With almost every task in companies getting digitalized in the modern era, large amounts of data are being created and stored in computer servers every day. The storage of huge data involves a lot of costs, but poor organization of the information could prove even more expensive — and could even land a company in serious trouble — if the firm is slapped with an eDiscovery request through a legal action or an investigation.
A 2011 study by the Minnesota Journal of Law, Science and Technology has noted that file processing fees for eDiscovery range anywhere from US$5,000 to US$30,000 per gigabyte.
Email and exchange servers could possibly be the repositories of the bulk of data, but they aren’t the only ones that can come under eDiscovery.
Alixpartners’ Faraci told EJ Insight in an interview recently that companies, particularly the big entities and multinational corporations, are faced with the challenge of organizing their vast troves of data in a way that makes it easy to retrieve any information when the need arises.
As Chinese companies are becoming more active on the international stage they will also be subject to regulations in foreign countries, such as detailed information disclosure rules.
However, many firms are yet to get a good grasp and awareness of eDiscovery issues, said Stephen Yu, vice president of AlixPartners’ Information Management Services group and head of its Shanghai data center.
Countries such as Australia and the United Kingdom, as well as a city-state like Singapore, have published clear rules and regulations governing companies’ data management procedures.
But authorities in other places, including mainland China and Hong Kong, are yet to have clear rules on matters such as how long a company should keep sensitive trading data, whether firms need to delete consumers’ personal information within a certain period of time, and how companies should present relevant data to the court.
“Presently in Hong Kong, it really depends on a judge’s orders how to perform these duties,” Yu said.
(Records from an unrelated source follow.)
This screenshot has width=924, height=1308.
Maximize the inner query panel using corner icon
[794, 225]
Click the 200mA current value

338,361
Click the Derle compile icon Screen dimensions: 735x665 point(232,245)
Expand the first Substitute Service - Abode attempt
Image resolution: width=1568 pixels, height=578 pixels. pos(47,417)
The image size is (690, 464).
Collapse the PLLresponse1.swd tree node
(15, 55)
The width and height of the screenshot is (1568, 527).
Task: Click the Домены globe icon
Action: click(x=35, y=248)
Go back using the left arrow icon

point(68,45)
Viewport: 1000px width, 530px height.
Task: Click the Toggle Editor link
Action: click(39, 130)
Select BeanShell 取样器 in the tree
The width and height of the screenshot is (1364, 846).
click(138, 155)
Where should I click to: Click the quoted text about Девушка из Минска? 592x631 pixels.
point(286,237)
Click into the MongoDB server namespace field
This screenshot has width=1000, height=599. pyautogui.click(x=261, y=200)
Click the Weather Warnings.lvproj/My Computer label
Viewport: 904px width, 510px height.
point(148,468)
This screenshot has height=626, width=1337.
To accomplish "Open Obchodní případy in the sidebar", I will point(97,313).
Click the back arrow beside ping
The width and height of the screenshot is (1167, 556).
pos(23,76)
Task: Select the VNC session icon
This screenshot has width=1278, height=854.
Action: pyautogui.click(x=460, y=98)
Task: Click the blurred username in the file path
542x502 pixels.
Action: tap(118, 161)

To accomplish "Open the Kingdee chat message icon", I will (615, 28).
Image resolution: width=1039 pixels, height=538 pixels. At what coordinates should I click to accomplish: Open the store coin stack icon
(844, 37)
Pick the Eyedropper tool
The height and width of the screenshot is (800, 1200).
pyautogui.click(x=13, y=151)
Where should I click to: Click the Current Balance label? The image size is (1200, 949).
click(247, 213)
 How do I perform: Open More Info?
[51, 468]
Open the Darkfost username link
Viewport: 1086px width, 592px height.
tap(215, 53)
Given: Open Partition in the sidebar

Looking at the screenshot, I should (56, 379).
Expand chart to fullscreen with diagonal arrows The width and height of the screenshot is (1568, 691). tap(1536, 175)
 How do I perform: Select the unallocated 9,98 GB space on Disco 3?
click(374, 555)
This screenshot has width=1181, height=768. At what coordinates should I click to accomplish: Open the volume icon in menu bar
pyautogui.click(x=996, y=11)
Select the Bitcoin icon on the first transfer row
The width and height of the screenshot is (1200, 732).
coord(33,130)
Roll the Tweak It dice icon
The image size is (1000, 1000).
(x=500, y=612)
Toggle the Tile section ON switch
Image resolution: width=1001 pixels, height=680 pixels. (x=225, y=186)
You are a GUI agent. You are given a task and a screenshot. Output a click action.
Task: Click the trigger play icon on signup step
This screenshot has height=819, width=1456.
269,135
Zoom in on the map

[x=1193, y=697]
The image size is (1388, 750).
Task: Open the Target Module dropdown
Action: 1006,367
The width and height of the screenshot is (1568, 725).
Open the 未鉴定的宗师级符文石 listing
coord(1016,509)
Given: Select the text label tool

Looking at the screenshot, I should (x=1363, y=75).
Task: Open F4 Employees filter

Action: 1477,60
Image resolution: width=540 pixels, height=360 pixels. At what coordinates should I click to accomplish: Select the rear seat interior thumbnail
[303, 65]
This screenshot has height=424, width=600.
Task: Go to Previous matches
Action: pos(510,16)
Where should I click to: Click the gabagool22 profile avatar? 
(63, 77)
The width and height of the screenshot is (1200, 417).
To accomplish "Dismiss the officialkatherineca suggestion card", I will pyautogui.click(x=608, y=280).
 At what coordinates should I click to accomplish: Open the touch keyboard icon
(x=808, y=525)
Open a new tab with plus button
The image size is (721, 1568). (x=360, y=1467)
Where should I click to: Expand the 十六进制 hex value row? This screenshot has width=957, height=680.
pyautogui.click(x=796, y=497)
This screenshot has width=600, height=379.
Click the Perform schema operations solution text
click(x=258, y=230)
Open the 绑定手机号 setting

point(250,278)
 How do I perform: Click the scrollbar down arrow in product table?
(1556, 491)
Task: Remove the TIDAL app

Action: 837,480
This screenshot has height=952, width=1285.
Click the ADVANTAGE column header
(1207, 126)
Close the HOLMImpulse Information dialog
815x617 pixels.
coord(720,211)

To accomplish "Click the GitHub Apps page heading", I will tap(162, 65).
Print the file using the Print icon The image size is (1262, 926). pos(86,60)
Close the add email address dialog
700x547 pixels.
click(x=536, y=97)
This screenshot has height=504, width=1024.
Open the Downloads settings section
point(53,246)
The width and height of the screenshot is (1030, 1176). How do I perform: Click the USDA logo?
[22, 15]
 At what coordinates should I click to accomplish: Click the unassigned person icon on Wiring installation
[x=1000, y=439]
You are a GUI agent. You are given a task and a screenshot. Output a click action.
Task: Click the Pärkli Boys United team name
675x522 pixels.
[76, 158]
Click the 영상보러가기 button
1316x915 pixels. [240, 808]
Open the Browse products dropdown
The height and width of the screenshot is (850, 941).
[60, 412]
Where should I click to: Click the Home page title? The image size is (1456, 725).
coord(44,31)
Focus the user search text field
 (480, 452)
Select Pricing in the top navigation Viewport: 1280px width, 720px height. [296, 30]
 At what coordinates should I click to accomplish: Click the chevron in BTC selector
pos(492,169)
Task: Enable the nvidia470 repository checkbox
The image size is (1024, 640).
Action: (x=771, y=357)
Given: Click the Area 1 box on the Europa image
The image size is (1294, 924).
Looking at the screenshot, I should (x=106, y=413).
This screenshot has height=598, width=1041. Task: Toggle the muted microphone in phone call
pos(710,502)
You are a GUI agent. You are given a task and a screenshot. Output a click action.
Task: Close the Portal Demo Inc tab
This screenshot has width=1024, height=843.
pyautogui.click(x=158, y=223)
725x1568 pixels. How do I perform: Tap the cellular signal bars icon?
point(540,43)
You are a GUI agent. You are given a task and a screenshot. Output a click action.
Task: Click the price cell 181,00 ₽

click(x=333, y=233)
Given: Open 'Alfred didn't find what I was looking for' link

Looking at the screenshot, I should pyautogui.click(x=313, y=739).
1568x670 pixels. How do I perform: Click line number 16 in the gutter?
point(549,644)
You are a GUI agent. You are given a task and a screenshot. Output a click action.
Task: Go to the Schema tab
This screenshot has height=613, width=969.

He noted that judicial authorities in Hong Kong have almost completed drafting a series of pilot eDiscovery guidelines for companies and law firms, but it is not clear when the guidelines would be unveiled.
China’s draft Personal Information Protection Law was proposed in 2003, but the pilot rules may not be unified across the provinces or among different authorities.
In January 2011, the Ministry of Industry and Information Technology issued draft rules on data protection that restrict the ability of organizations to transfer personal data without specific prior informed consent. They also appear to forbid the export of personal information even from one division of a company to another.
In late April, AlixPartners launched a new data center in Shanghai, responding to regulatory requirements on personal information protection in China.
Faraci believes the Shanghai data center will provide his firm a huge competitive advantage in businesses related to China because, at present, not many foreign companies have data centers in China. Clients will no longer need to transfer locally-sourced data to locations outside the country.